While wills and trusts do have a lot of overlap, there are also several differences between the two. Ultimately, both are ways to spell out who will receive your assets. One big difference between the two is in how and when they take effect. Wills don’t go into effect until you pass away, a trust is effective immediately upon signing and funding it.

Wills may be easier to think of as a “simple” document. Wills allow you to: name guardians for your kids and pets, designate where your assets go, and specify final arrangements. While this is an easier process, the simplicity of a will does come with some drawbacks. For example, wills most likely have to go through some sort of probate process after you pass away and this can make the documents become public.

In most cases, you cannot use your will to leave behind: property you hold in joint tenancy with someone else, proceeds of a life insurance policy for which you’ve named a beneficiary, money in a pension plan, individual retirement account (IRA), 401(k) plan, or any other retirement plan for which you’ve named a beneficiary on forms provided by the account administrator.
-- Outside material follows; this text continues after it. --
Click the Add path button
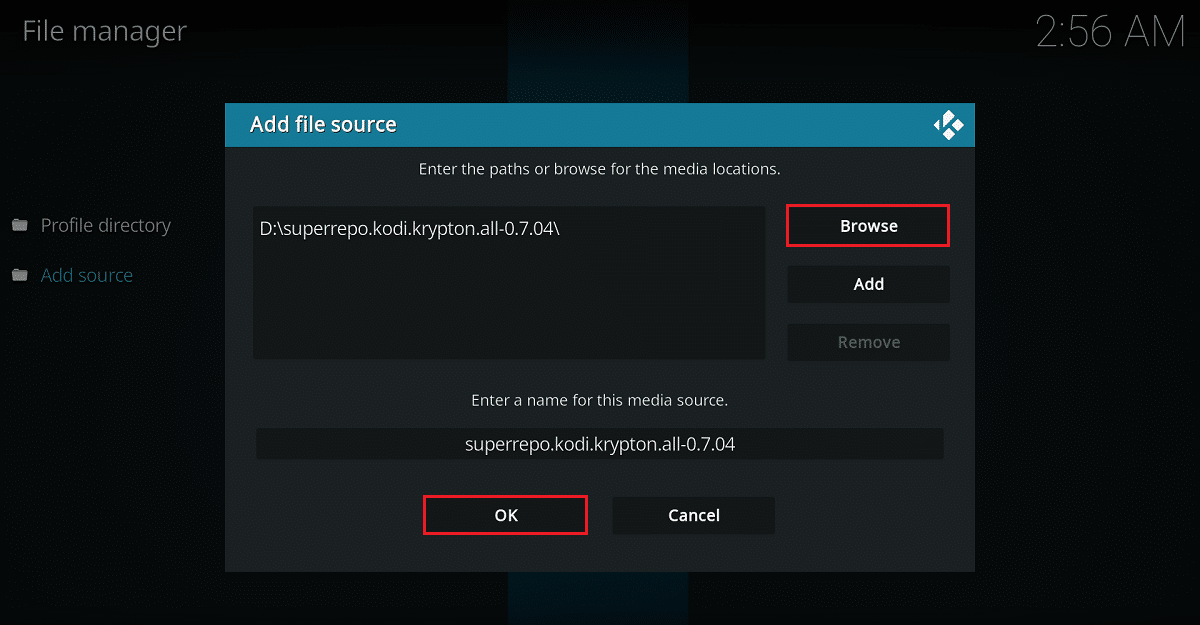Image resolution: width=1200 pixels, height=625 pixels. coord(868,284)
Trusts are a little more complex to set up but they have two major benefits over wills: allowing your assets to avoid the probate process and protecting the privacy of you and your beneficiaries.

Similar to a will, there are also several that you shouldn’t include in your trust. While you can transfer ownership of your retirement accounts into your trust, estate planning experts usually don’t recommend this. If improperly set up, this can trigger income taxes on these assets unintentionally. This includes individual retirement accounts (IRAs), 401(k) accounts, and 403(b) accounts. Since HSAs and MSAs are tax-free assets, you can’t transfer them to a living trust. These assets are more efficiently distributed by naming beneficiaries. Vehicles can be a bit tricky when it comes to whether or not to include them in your living trust. Everyday vehicles, like cars, that are bought and sold regularly, it’s probably not worth the extra paperwork and hassle of re-titling your car in the name of your trust.
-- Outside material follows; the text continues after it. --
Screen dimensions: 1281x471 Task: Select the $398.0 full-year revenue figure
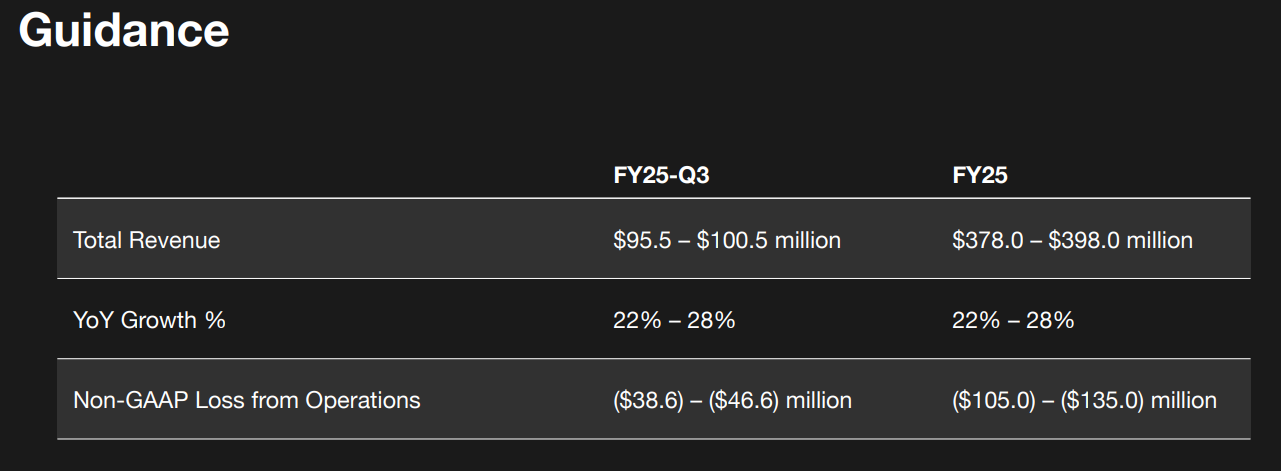tap(1084, 240)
Keep in mind that after you create a trust, you also need to fund it by transferring assets to it, making the trust the owner. To do this, you physically change the titles of your assets from your individual name to the name of your trust. The trustee you name will control the assets in your trust. Now most likely, you have named yourself as trustee initially, so you will still have complete control over it during your life. To ensure that your trust contains all of your assets, you will also need a “pour-over will,” which names the trust as your estate beneficiary. This protects your wishes in case there assets your forgot into transfer to your trust.

So which option is right for you – a will or a trust? Get your questions answered, schedule a free financial assessment right online with Pure Financial Advisors and find out today.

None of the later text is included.